This is the case with the Kill Zone, a group of 11 mystery and thriller authors who cooperate on a common blog site, posting in turn on various dates. What’s interesting is that these authors don’t always blog “to” their readership. It’s not, necessarily, suspense-related material.

James Scott Bell

Here’s James Scott Bell, the group’s leading light, for example, in Will Immersive Reading Save Publishing and Kill the Traditional Novel? Bell is raising the very good point that should the industry’s established publishers embrace elaborate, digitally enabled enhanced e-books — so far not all the rage because of how expensive they are to produce —  self-publishing authors could find themselves at a serious financial disadvantage. Bell writes:

This will be an increasing challenge for indie authors, who may have to become what Hollywood calls “hyphenates,” that is, producers who do more than one thing. Which requires skill sets most writers don’t have and don’t care to learn. They want to tell stories. They don’t want to have to shell out big bucks to get a hyper-enhanced “book” out there. But will they have a choice if they want to make new readers?

We see then, in the Kill Zone (hardly a title to bring pacifists running, is it?), a kind of vertical-cooperative of authors for blogging purposes. But their blog topics may not, in fact, always address the stuff that brings them together, that suspense-thriller focus.

Sometimes they do work in their genre and sub-genres. Here’s Clare Langley-Hawthorne writing about Skyfall in her post, Shaken not Stirred.

Roz Morris

But not always.

And maybe the genre structure is less valuable than generally thought. Author Roz Morris is at the 29-writer blogging cooperative Do Authors Dream of Electric Books? writing that “narrow-casting,” as we’ve called it from time to time in the television business, may not make sense for some collectives of authors who want to build their cooperative arrangements into recognizable brands.

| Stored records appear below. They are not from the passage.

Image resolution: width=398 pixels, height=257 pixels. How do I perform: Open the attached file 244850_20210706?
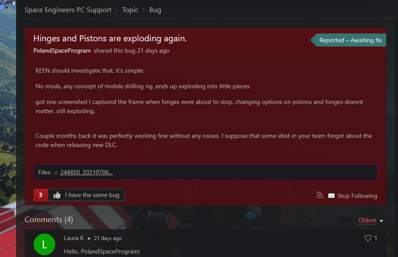86,173
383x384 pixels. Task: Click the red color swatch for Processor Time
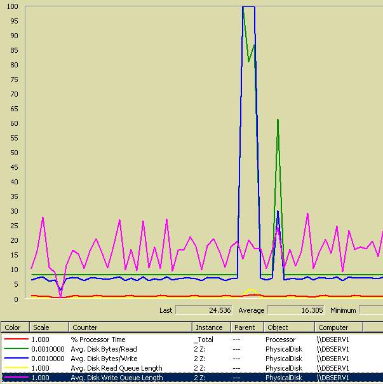[x=15, y=339]
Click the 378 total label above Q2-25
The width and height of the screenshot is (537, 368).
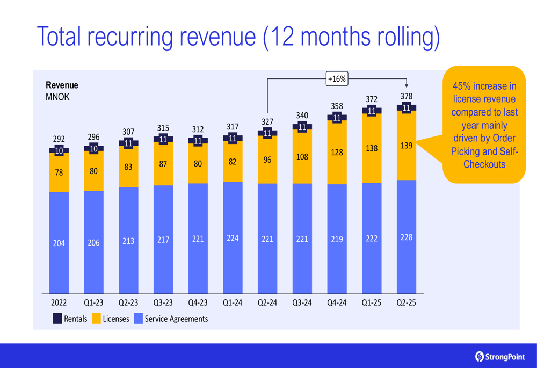tap(407, 97)
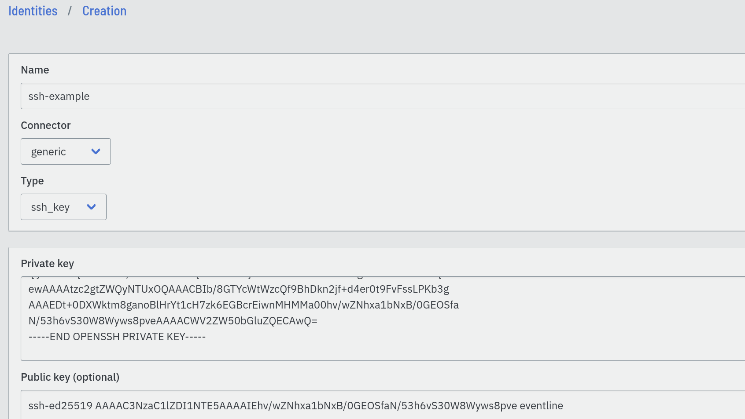Screen dimensions: 745x419
Task: Click the private key line starting with ewAAAAtzc2
Action: [x=239, y=289]
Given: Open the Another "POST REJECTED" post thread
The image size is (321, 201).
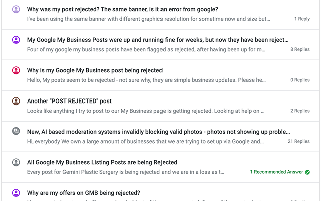Looking at the screenshot, I should pyautogui.click(x=69, y=101).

In While publishers play safe, authors create the brands of the future, Morris writes:

This is the AE brand. Forget your niches and pigeonholes. You’re in safe hands. We write books, and whatever they are they will be good. That is all you need.

Morris, who has worked both the traditional and self-publishing side of the business, knows there’s a departure implied here:

In the traditional publishing world, a brand usually implies a genre. But at AE we’re all over the place. Crime, suspense, YA, non-fiction, self-help, literary, thriller. Some of our writers were barred from the holy publishing temple because they mix genres.

So, in fact, we see at Authors Electric, an interest in deliberately side-stepping the genre-structure and gathering for mutual promotion and hoped-for branding outside of vertical thinking.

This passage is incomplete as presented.